Under Windows trs80gp remembers the display mode and window positions for
each particular model. The windows can be set up just the way you like them
and will be in those positions the next time you run. If you run more than
one trs80gp emulator for a model at once the second and subsequent instances
will have their own set of window positions and display settings. They will
also indicate the instance as a #2, #3, etc. in the
window title bar.

Beam Debug

View → Beam Debug (or

-bd

) turns on beam debug mode which is
used to illustrate when the Z-80 and video circuitry conflict over access to
display memory. When this happens on a real TRS-80 the video display will
show short black streaks (or white in hires) instead of the actual data
displayed. This was most prevalent on the Model I and was colloquially
referred to as “screen hash” or “snow” or “raster lines”. The Model 3 has
this to a generally lesser extent. It should appear in Model 4 hires modes
and on the Model 2 but, much to my shame, I have not written that emulation yet.

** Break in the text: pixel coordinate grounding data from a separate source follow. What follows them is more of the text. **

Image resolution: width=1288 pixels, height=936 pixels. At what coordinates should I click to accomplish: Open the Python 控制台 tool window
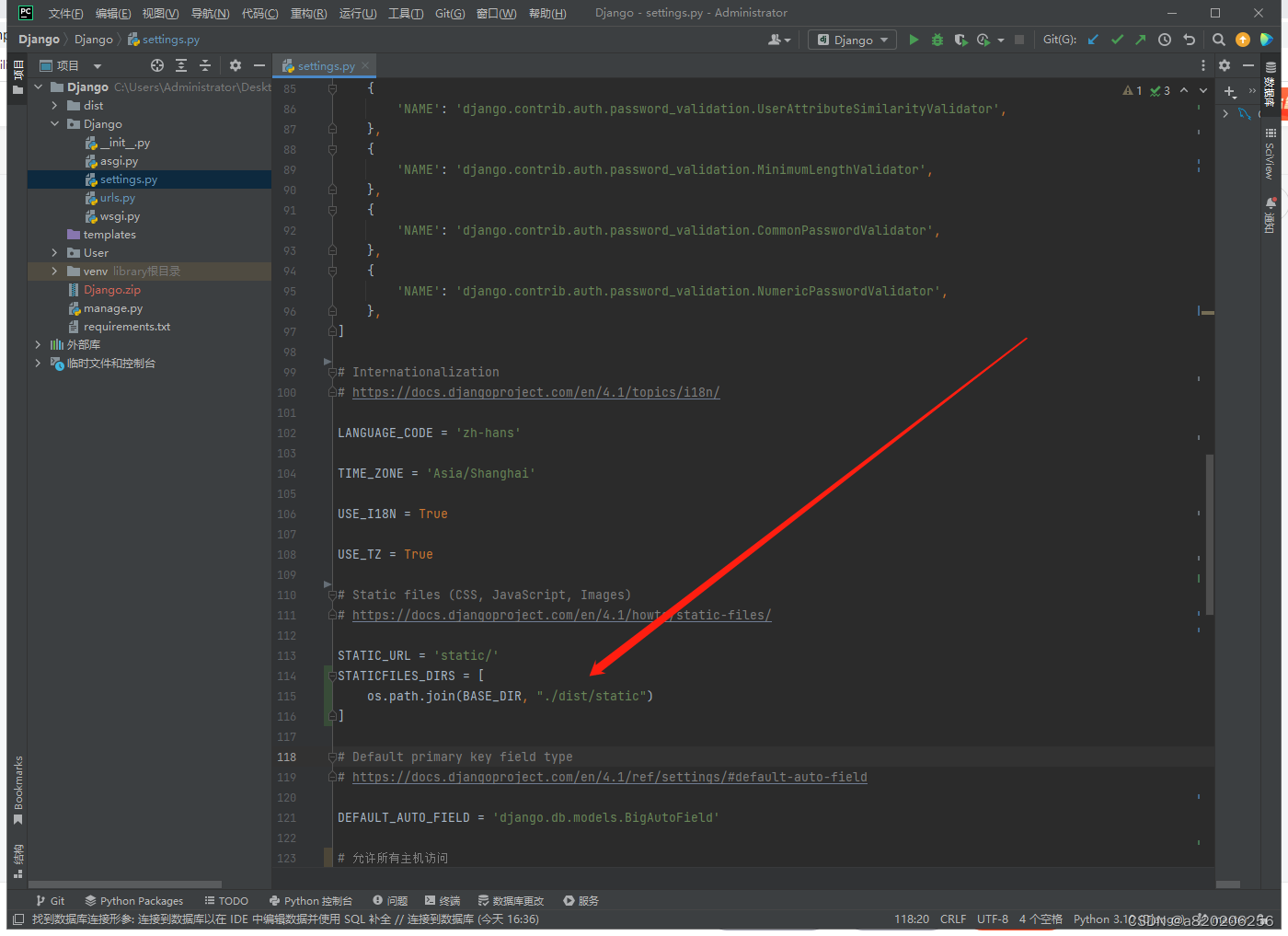point(311,901)
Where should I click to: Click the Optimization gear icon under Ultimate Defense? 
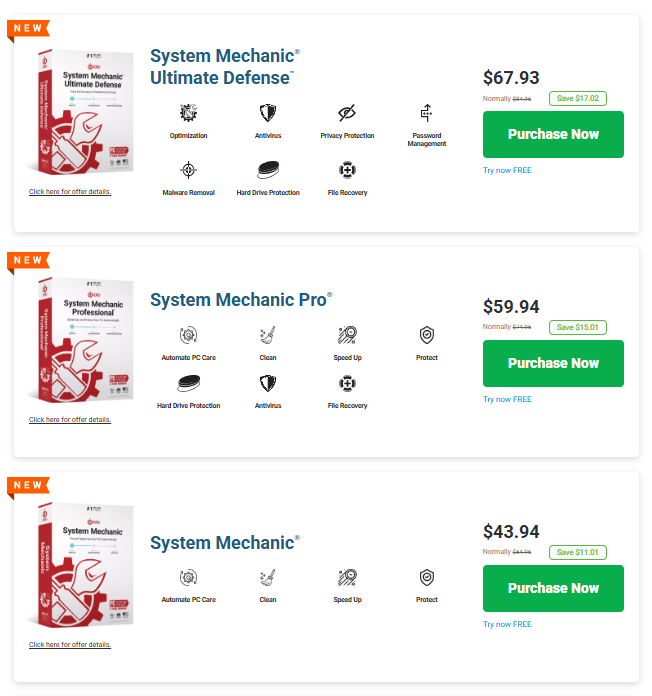click(x=188, y=113)
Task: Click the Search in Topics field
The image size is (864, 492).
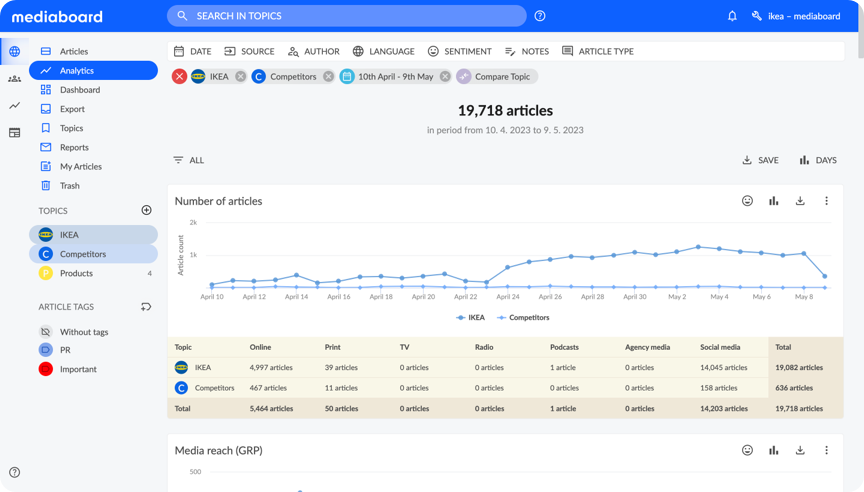Action: tap(346, 16)
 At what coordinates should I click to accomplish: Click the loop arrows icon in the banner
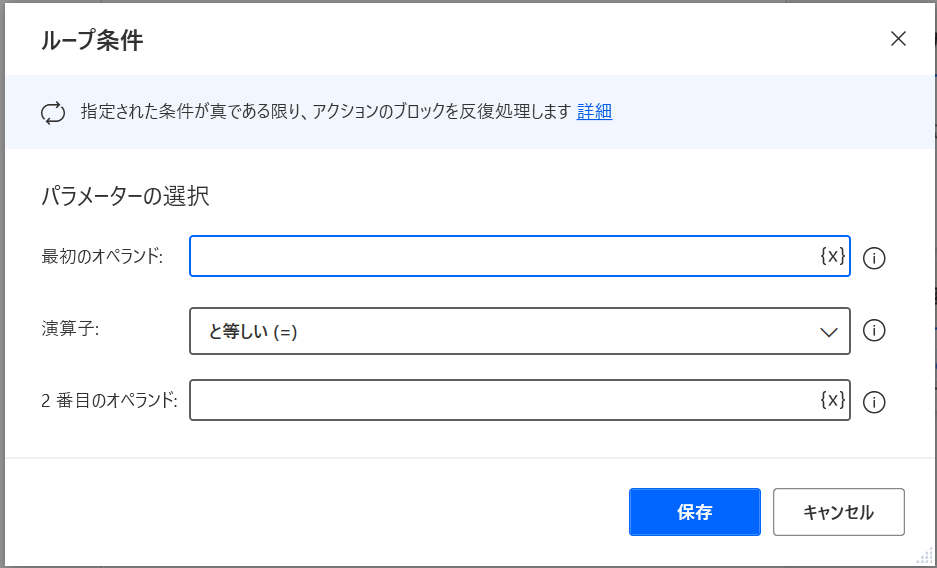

In “Beam Debug” mode these dropouts are instead coloured in blue to made them
even more noticeable but yet show what would have been displayed had there
been no conflict in shades of blue. This is very helpful for getting the
timing right when development programs that write to the display with very
precise timing to increase effective display resolution. For instance, see
my bouncing ball demo. Beam debug mode reveals how
it secretly writes to the display where it is already black so beam conflict
remains hidden from view.

This mode also shows the V-Blank and H-Blank portions of the display as
rectangular regions below and to the right of the usual display respectively.
Z-80 access to video memory during those times will show up as beam conflicts
even though there is no actual conflict. Instead they function as a sort of
oscilloscope to show when the Z-80 is accessing video memory. H-Blank or
“Horizontal Blank” is the short time when the CRT electron beam is moving
from the end of a display line to the start of the next one. V-Blank or
“Vertical Blank” is a longer interval when the beam is moving from the bottom
of the display to the top.

Beam Debug is not supported by the authentic display mode so if activated it
will automatically switch the TRS-80 to cheap display mode.

FreHD Emulation

Since trs80gp can emulate a
hard drive itself, FreHD emulation just means the other handy features of the
FreHD such as the real time clock and access to the host file system for
file import and export. It also means you can
experience TRS-80 video and test
your own FreHD files without needing a real TRS-80 or FreHD.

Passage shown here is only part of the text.